Sur les diligences entreprises par l’administration française et les perspectives d’éloignement:
L’article L.741-3 du CESEDA dispose qu’un étranger ne peut être placé ou maintenu en rétention que pour le temps strictement nécessaire à son départ. L’administration exerce toute diligence à cet effet.
L’autorité administrative doit justifier les diligences qu’elle a entreprises pour saisir les autorités consulaires compétentes, mais sans avoir à les relancer dès lors qu’elle n’a aucun pouvoir de coercition sur les autorités étrangères. Elle n’a l’obligation d’exercer toutes diligences en vue du départ de l’étranger qu’à compter du placement en rétention et le juge ne saurait lui imposer la réalisation d’actes sans véritable effectivité.
En l’espèce, Mme [E] [K] est titulaire d’un passeport valide et un routing a été sollicité 15 mars 2025, jour du placement en rétention, dont copie est produite au dossier. L’administration française a ainsi satisfait à son obligation de diligences.
Rien ne permet de conclure à l’absence de perspectives d’éloignement, étant rappelé qu’il s’agit d’une première demande de prolongation de la rétention.
Le moyen sera donc rejeté.
Sur la possibilité d’une assignation à résidence:
Mme [E] [K] sollicite le bénéfice de l’assignation résidence faisant valoir que le préfet n’a pas tenu compte de sa situation personnelle.

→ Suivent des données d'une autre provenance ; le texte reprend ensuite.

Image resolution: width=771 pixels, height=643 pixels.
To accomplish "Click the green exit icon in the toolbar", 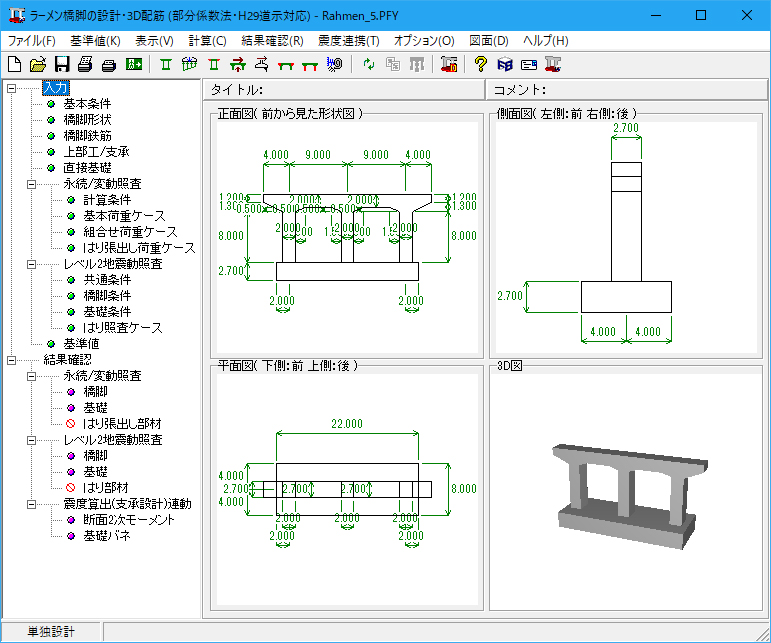I will [134, 65].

Si elle est effectivement titulaire d’un passeport valide, l’hébergement qu’elle fait valoir à l’audience ne peut être considéré comme une résidence stable eu égard à ses déclarations contradictoires lors de son audition par les services de police.
Le moyen sera donc rejeté.
En conséquence, l’ordonnance entreprise sera confirmée en toutes ses dispositions.
PAR CES MOTIFS :
Statuant publiquement, par ordonnance réputée contradictoire et en dernier ressort,
Déclare recevable l’appel interjeté par Mme [E] [K] à l’encontre de l’ordonnance rendue le 19 Mars 2025 par le magistrat du siège du tribunal judiciaire de Rouen ordonnant son maintien en rétention pour une durée de vingt six jours,
Confirme la décision entreprise en toutes ses dispositions.
Fait à Rouen, le 21 Mars 2025 à 09h10.
LE GREFFIER, LA CONSEILLERE,
NOTIFICATION
La présente ordonnance est immédiatement notifiée contre récépissé à toutes les parties qui en reçoivent une expédition et sont informées de leur droit de former un pourvoi en cassation dans les deux mois de la présente notification et dans les conditions fixées par les articles 973 et suivants du code de procédure civile.